# [ASSIGNED TASK]
Among the entries below, one line contains "Given: Close the dialog with the X icon" and another contains "You are a computer-use agent. Screen dimensions: 1893x984". Transcribe those two lines and every line between them, exactly.

# [INPUT FOR THIS TASK]
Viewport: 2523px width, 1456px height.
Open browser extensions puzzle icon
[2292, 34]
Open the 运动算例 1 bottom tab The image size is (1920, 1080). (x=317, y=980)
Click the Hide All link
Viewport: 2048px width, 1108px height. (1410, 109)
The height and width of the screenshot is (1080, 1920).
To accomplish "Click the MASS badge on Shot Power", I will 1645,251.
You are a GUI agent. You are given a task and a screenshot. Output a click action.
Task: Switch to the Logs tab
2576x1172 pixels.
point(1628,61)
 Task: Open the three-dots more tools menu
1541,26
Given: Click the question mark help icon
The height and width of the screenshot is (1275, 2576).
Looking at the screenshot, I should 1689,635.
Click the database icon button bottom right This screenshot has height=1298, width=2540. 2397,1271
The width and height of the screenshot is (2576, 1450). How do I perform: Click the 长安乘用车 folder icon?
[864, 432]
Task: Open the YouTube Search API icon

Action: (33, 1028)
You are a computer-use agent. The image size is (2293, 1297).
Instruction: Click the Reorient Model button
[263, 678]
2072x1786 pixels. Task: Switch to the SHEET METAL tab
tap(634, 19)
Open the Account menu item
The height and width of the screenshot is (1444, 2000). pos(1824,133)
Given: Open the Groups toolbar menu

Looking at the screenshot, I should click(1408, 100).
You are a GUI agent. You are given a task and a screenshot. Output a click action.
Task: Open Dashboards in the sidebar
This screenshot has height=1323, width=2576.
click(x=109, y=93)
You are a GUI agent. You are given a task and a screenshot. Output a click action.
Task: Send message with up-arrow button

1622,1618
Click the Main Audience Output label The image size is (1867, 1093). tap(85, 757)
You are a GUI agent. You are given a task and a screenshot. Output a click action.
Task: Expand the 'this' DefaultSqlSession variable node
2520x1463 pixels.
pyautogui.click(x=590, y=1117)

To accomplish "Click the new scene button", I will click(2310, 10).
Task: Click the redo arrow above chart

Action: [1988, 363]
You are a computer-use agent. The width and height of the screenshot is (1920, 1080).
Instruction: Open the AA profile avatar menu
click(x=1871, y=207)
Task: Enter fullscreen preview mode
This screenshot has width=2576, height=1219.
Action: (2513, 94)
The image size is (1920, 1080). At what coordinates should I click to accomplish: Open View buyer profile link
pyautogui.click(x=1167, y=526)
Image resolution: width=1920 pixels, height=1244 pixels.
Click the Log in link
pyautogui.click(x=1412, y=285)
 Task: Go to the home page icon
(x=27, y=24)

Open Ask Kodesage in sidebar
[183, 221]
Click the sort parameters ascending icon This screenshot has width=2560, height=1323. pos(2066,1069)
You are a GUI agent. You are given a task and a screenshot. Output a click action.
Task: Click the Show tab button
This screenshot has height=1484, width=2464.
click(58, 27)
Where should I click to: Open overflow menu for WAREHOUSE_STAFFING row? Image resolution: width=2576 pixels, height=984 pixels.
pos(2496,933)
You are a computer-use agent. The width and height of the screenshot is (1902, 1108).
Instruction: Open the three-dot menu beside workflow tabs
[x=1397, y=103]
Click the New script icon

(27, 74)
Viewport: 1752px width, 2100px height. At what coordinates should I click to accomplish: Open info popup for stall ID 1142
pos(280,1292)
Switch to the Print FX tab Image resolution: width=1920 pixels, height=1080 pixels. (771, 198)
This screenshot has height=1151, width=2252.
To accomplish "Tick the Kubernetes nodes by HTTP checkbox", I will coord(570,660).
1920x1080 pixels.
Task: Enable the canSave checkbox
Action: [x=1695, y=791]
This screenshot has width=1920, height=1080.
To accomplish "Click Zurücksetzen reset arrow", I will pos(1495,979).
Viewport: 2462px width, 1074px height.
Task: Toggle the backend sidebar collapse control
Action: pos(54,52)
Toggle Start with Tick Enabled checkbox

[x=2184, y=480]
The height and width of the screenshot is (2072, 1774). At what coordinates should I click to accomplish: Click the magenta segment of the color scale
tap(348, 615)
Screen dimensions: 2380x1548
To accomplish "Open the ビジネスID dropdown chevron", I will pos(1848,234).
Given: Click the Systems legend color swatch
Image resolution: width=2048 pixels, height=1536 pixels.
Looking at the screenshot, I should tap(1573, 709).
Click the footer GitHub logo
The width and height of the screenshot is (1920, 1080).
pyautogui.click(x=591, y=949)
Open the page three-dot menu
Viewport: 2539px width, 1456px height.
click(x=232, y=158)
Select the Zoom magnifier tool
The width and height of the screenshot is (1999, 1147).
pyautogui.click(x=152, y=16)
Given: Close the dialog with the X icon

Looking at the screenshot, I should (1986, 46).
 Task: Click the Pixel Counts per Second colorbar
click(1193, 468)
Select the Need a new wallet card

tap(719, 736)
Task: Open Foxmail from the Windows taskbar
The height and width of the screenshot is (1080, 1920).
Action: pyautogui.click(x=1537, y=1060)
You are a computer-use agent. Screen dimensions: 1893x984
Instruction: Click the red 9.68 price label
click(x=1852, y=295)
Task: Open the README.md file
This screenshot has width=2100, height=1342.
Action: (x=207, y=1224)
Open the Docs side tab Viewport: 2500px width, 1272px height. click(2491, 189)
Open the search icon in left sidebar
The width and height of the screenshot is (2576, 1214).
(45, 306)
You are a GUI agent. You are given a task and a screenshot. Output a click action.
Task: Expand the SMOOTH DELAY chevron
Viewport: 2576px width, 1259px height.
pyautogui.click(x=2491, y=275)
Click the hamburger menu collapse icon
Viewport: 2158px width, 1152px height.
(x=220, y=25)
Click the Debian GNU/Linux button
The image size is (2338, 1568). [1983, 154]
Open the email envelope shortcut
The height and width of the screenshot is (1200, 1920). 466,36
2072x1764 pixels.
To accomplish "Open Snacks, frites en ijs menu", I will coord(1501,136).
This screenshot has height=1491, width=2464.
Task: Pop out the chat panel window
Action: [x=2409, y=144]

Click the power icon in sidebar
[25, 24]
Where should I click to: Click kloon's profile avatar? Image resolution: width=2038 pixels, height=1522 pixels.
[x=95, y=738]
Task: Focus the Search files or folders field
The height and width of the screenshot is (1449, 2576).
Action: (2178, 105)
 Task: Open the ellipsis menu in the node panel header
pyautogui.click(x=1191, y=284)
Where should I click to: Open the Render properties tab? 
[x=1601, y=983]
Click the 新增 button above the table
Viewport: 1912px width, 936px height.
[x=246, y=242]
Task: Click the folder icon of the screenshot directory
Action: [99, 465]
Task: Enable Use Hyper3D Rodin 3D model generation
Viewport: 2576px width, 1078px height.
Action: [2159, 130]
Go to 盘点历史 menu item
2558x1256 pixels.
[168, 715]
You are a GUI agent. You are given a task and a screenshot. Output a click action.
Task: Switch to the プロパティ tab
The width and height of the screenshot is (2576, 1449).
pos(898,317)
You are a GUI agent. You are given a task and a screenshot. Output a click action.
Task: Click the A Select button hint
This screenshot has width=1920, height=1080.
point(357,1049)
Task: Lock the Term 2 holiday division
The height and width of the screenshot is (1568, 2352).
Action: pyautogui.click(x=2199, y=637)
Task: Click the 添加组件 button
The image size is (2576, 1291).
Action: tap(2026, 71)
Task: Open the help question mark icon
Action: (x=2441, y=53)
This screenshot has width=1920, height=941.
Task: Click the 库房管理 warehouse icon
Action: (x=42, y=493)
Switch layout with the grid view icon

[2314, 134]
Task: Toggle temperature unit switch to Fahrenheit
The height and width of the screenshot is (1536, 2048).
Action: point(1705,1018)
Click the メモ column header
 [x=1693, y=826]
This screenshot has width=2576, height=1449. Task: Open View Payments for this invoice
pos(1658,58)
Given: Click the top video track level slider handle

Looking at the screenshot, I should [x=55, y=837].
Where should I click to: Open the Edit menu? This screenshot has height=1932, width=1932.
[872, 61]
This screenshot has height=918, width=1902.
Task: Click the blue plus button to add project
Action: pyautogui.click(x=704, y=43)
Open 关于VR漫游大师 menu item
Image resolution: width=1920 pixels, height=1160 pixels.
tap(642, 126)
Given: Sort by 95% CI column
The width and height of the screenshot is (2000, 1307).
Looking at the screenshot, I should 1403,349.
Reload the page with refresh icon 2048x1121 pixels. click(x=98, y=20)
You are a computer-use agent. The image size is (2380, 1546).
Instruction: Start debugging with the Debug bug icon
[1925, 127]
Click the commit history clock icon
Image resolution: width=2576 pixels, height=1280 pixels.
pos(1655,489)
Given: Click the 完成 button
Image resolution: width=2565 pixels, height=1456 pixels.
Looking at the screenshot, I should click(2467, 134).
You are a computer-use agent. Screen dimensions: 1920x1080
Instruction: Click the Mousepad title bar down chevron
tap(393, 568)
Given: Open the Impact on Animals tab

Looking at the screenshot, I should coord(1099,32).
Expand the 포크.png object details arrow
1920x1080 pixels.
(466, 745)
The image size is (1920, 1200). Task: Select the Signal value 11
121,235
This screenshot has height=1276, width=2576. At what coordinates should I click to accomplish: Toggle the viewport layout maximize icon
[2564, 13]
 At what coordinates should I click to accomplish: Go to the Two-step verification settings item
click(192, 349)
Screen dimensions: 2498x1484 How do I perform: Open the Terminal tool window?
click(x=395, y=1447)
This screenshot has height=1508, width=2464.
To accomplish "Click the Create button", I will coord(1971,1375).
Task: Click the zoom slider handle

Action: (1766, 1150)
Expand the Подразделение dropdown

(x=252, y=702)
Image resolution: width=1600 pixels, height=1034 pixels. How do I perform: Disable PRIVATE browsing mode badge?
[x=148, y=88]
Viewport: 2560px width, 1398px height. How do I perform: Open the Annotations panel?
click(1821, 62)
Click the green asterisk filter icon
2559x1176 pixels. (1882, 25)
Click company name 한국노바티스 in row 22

# [RESPONSE TO THE EXERCISE]
Given: Close the dialog with the X icon

Looking at the screenshot, I should (1986, 46).
 Task: Click the Pixel Counts per Second colorbar
click(1193, 468)
Select the Need a new wallet card

tap(719, 736)
Task: Open Foxmail from the Windows taskbar
The height and width of the screenshot is (1080, 1920).
Action: pyautogui.click(x=1537, y=1060)
You are a computer-use agent. Screen dimensions: 1893x984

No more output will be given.